A partir desta quinta-feira, refere Joel Cleto, esta peça “torna-se incontornável para os professores que querem abordar as questões da energia e explicar como é que funcionava a energia a vapor, ou para os professores de história que querem falar sobre a importância da época industrial e dos mecanismos a vapor”, bem como a componente turística de uma construção “fundamental na imagem portuária” e ligada à identidade da região.
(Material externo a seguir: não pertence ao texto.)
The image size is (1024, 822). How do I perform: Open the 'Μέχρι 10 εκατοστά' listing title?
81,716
As visitas serão gratuitas até ao final deste mês, à sexta-feira, sábado e domingo. Até ao final do ano, vão passar a ser diárias e o bilhete poderá ser único ou combinado, neste último caso com visita também ao terminal de cruzeiros.
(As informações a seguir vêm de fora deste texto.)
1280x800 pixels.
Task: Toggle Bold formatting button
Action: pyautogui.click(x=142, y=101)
Um Titan que serve de mote “para muitas reflexões”
Depois da visita guiada, seguiu-se a inauguração oficial do Titan, que contou com a presença de Pedro Nuno Santos, ministro das Infraestruturas e da Habitação, de Luísa Salgueiro, presidente da Câmara Municipal de Matosinhos, e também de Nuno Araújo, presidente da APDL. Em todos, a metáfora foi a mesma: o Titan representa o dinamismo e a resistência à adversidade, não só de Matosinhos, mas da região Norte (que o Porto de Leixões serve).
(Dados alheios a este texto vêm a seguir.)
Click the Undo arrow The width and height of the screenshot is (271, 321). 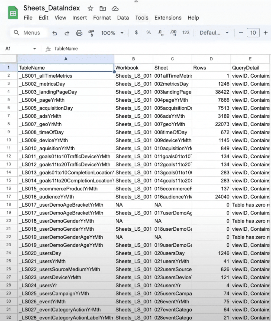54,33
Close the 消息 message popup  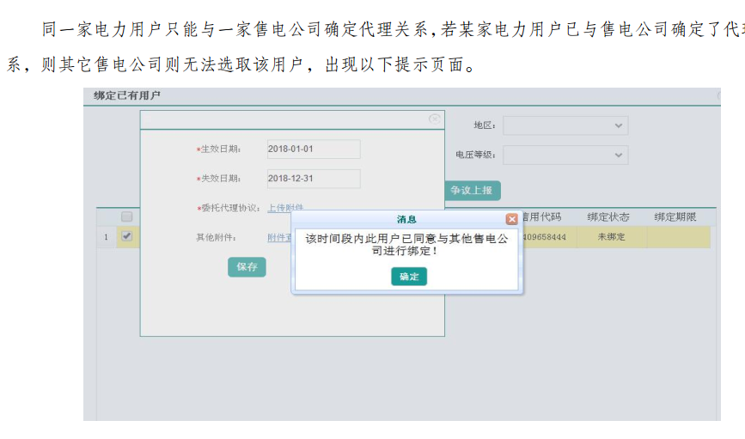511,219
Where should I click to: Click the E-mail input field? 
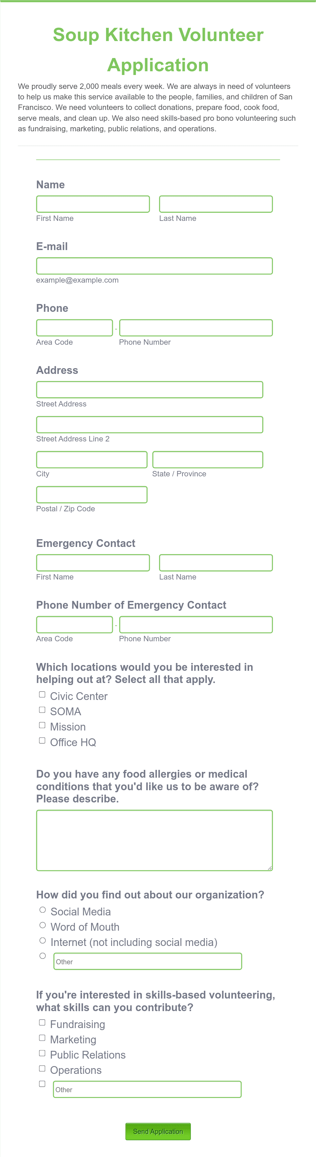[x=154, y=265]
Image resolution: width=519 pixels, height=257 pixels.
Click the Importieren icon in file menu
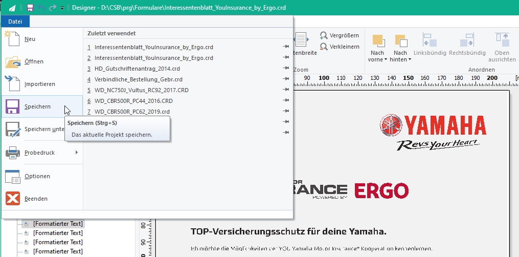pyautogui.click(x=13, y=83)
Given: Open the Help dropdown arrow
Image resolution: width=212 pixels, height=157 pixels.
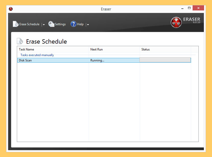Looking at the screenshot, I should point(88,25).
“Para nós, matosinhenses, o Titan faz parte do nosso cenário. Crescemos a olhar para os dois titans. Quando nos aproximamos do lado sul e norte de Matosinhos vemos estas peças. Durante todos estes anos, estas gerações associam o Porto de Leixões e a praia de Matosinhos à presença do Titan. E era, para nós, inimaginável que eles desaparecessem”, refere Luísa Salgueiro, acrescentando que o icónico guindaste é “símbolo da história” de Matosinhos.
Apesar do foco no futuro da cidade e na qualidade de vida da população, acrescenta a autarca, “nenhuma terra pode construir um futuro se não respeitar o passado”. “E aquilo que temos hoje é esse respeito pelo nosso passado e pelas nossas gentes, por um período histórico da nossa comunidade. E é bom que se revisite esse período e o que isso implicou na vida das pessoas”, sublinha Luísa Salgueiro. Nos recados dados ficou a necessidade de “tornar acessível o terminal de cruzeiros a partir da marginal”.
Já Pedro Nuno Santos aproveitou o Titan como mote para várias reflexões e debates, sublinhando que a importância da recuperação desta máquina “vai para lá da imagem antiga que se tem no horizonte”. “O Titan suscita-nos muitas reflexões. Um país que muitas vezes resiste a desenvolver-se, que tem sempre muitas críticas por fazer, que tem sempre muitos velhos do Restelo, ainda hoje no século XXI. O Titan está cá para mostrar aquela parte, maioritária no nosso país, que decide arriscar contra a adversidade para podermos crescer, desenvolver e sermos melhores”, sublinha o ministro das Infraestruturas e da Habitação.
Pedro Nuno aproveitou ainda para comparar os desenvolvimentos que têm sido feitos nos últimos anos na ferrovia, área que tutela, dando como exemplo a mais recente renovação da oficina de Guifões, também em Matosinhos. “Infelizmente, durante muitas décadas do nosso país, desinvestimos na ferrovia, fomos fechando linhas. Ao mesmo tempo, outros países que iam investindo na rodovia não deixaram de o fazer na ferrovia. Nós não. Nós paramos praticamente o investimento na ferrovia, começamos mesmo a fechar linhas. Aquilo que estamos a fazer, com mais ou menos dificuldade, mas rijos que nem um Titan, é voltar a erguer a ferrovia em Portugal. E Matosinhos será o centro da ferrovia nacional”.